-------- Records for processing --------

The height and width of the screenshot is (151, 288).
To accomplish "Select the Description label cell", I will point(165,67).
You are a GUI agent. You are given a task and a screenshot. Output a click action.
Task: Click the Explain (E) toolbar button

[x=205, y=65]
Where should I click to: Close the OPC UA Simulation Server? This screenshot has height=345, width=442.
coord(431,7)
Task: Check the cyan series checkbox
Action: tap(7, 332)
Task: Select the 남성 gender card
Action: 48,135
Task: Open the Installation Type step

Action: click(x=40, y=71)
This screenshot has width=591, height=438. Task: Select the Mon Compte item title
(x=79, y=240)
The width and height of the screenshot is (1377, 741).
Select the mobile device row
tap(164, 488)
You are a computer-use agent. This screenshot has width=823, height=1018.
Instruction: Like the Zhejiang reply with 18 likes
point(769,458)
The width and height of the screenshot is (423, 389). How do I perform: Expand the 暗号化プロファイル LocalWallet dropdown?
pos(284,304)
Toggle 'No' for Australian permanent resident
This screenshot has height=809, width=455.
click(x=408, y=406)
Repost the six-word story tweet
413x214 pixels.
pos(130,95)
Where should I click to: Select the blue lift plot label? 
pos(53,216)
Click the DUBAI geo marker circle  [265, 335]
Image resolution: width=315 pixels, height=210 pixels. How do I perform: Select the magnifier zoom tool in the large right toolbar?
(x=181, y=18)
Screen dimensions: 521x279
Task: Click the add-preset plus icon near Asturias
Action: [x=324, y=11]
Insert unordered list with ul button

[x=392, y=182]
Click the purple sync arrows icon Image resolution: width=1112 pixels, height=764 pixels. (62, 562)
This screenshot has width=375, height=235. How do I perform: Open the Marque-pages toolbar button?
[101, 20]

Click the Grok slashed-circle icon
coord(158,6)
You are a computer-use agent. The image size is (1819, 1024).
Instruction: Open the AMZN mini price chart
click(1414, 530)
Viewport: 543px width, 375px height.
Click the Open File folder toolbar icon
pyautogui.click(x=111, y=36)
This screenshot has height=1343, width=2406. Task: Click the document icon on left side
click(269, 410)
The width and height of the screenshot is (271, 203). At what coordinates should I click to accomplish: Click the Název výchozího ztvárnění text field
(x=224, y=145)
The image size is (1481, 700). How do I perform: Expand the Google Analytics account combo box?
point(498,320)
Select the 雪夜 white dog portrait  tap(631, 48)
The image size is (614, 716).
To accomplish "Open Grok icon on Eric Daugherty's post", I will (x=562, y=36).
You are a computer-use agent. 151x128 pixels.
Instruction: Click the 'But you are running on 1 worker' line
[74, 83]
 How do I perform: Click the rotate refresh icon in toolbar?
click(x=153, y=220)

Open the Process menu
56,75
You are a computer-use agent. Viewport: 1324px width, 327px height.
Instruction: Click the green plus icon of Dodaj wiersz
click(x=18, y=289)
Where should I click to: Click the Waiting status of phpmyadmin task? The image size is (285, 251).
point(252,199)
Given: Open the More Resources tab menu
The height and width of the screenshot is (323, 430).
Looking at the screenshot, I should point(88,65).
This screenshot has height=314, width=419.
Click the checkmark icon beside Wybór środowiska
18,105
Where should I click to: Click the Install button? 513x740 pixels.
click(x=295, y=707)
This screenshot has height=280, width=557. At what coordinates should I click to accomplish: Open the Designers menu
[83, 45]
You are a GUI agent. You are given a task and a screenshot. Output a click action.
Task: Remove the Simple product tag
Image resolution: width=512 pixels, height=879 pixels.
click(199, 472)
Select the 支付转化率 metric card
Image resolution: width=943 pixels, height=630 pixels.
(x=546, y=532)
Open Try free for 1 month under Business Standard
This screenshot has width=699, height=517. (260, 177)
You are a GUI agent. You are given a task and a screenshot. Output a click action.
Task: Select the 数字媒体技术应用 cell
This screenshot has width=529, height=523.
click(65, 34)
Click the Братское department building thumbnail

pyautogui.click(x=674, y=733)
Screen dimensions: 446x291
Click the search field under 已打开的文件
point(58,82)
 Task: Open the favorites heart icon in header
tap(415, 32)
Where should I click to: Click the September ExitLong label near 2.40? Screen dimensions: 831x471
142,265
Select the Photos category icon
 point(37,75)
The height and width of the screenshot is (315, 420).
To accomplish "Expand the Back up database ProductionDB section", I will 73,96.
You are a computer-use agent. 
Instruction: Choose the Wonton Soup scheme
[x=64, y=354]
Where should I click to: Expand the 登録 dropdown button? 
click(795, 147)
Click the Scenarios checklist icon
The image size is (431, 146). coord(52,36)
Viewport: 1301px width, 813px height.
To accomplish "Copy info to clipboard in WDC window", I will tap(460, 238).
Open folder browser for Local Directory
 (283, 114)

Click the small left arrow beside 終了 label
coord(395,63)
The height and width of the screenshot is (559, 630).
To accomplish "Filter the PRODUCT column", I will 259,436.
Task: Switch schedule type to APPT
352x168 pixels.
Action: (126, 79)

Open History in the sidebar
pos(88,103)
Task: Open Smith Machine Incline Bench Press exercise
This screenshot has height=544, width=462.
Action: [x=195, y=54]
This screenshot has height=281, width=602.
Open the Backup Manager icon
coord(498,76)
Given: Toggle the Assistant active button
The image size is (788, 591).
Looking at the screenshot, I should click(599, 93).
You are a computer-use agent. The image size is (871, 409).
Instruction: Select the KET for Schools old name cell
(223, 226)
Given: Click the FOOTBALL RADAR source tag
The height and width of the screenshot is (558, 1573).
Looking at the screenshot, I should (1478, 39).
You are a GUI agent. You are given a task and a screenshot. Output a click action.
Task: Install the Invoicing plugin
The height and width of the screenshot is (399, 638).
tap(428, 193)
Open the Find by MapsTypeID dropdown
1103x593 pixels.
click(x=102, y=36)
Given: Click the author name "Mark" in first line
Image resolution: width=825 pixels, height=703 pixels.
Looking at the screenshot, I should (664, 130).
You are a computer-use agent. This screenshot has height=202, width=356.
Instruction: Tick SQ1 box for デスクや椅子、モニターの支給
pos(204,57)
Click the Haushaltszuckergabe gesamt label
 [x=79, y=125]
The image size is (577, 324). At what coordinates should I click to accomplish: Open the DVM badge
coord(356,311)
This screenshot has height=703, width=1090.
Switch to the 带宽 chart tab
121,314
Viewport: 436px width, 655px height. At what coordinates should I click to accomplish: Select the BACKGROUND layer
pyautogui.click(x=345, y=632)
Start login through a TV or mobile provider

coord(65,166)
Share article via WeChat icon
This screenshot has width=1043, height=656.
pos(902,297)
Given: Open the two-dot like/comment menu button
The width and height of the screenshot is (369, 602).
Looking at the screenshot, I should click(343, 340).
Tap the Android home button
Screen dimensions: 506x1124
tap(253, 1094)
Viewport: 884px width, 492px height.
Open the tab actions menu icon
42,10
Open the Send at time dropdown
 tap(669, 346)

--------

> [Activity] Give the number of lines above that contain "will", and nothing more.

> [Problem solution] 5